## Work item
Please, without any pictures, set down exactly the part of the listing below that opens with the line containing "Click the party face emoji" and closes with the line containing "This screenshot has width=1512, height=790.".

Start of Supplied material

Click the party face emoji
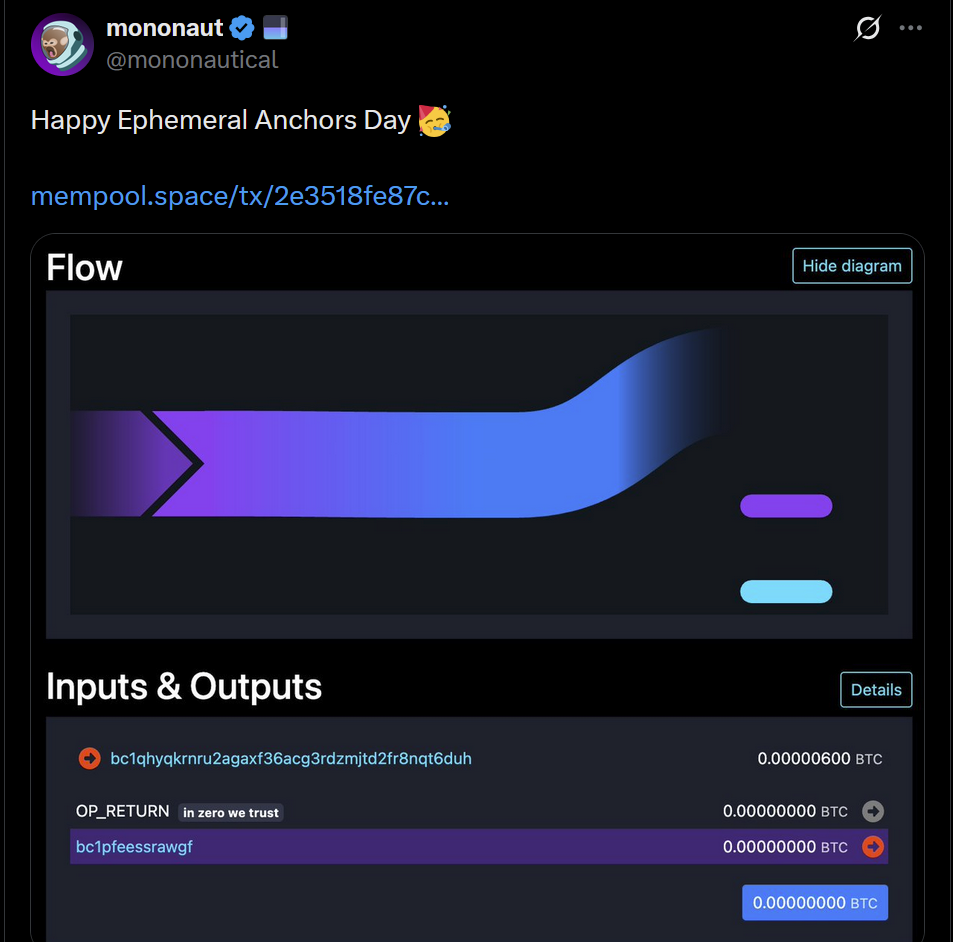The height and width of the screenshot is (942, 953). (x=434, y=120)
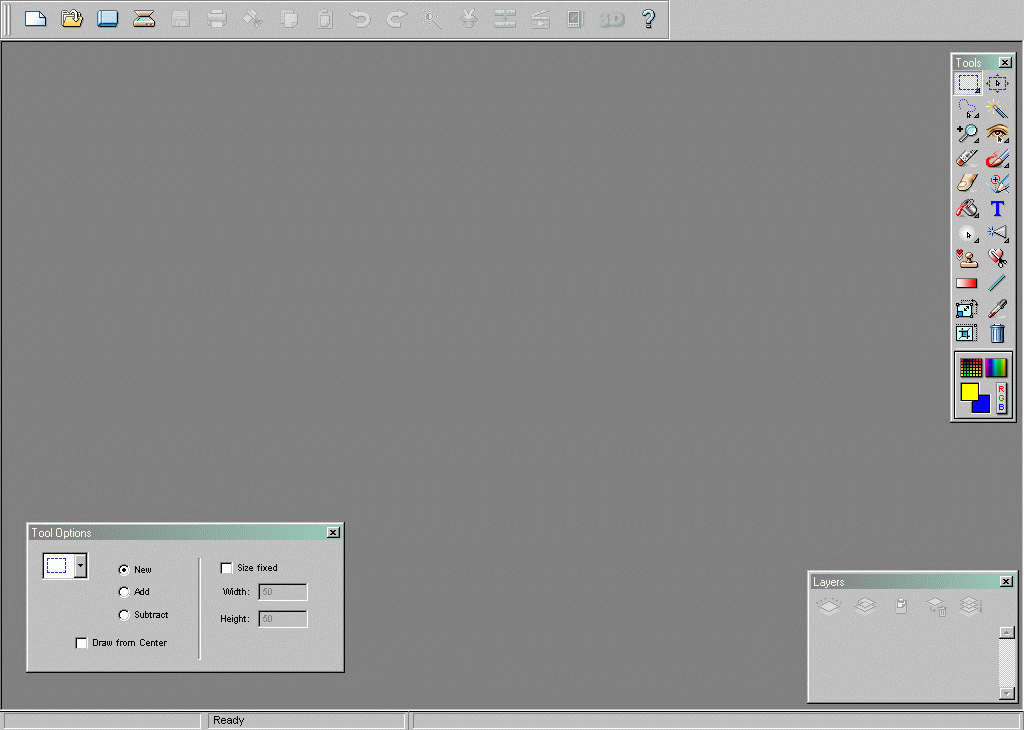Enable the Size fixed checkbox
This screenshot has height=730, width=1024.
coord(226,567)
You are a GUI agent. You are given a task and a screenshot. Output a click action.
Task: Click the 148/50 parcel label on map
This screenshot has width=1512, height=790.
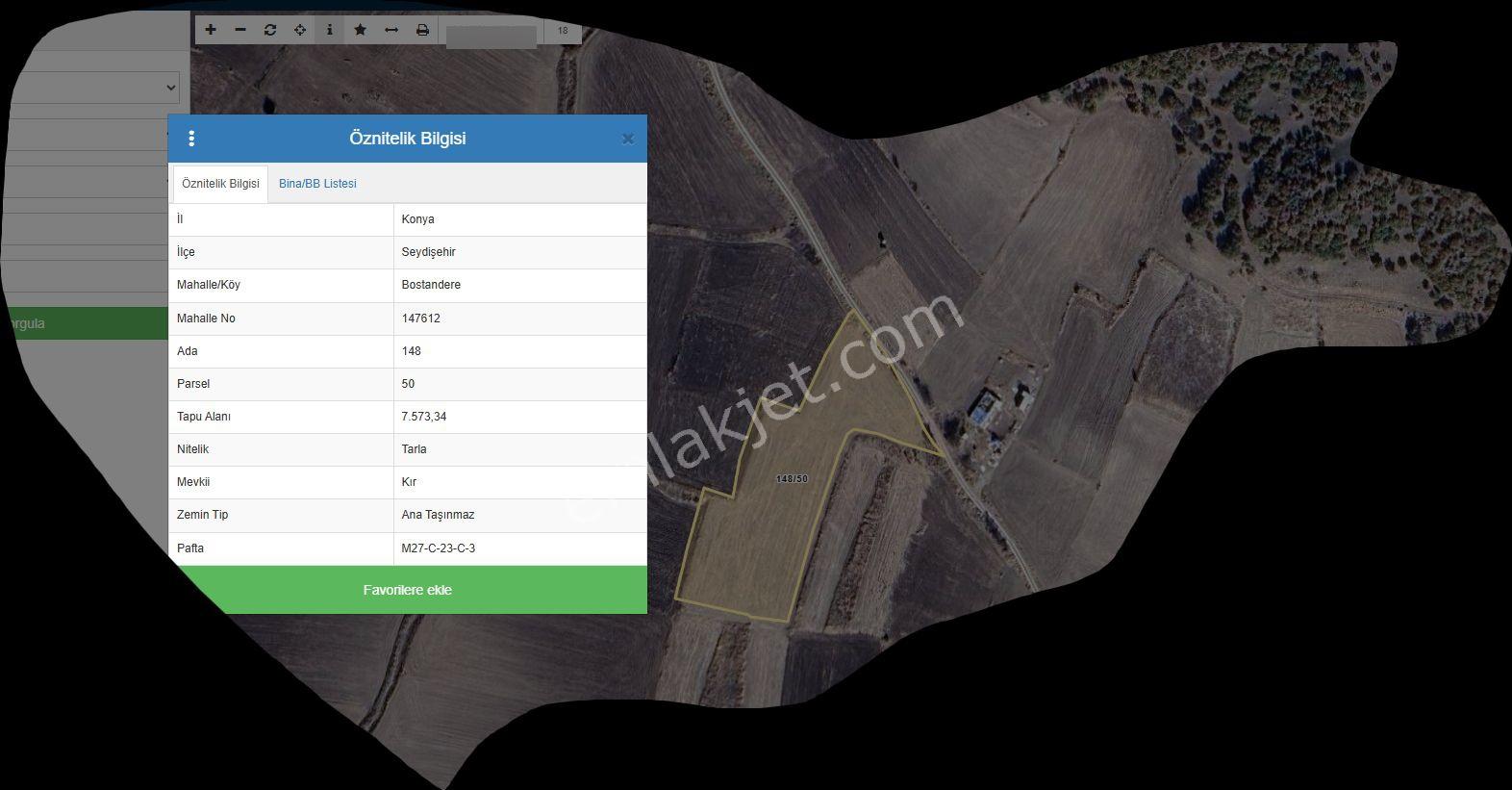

End of Supplied material
Start of Supplied material

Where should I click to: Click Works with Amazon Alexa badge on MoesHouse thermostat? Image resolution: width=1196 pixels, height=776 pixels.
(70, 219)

End of Supplied material

## Problem solution
Click the party face emoji
The height and width of the screenshot is (942, 953). (x=434, y=120)
Enable the Size fixed checkbox
This screenshot has height=730, width=1024.
coord(226,567)
You are a GUI agent. You are given a task and a screenshot. Output a click action.
Task: Click the 148/50 parcel label on map
This screenshot has width=1512, height=790.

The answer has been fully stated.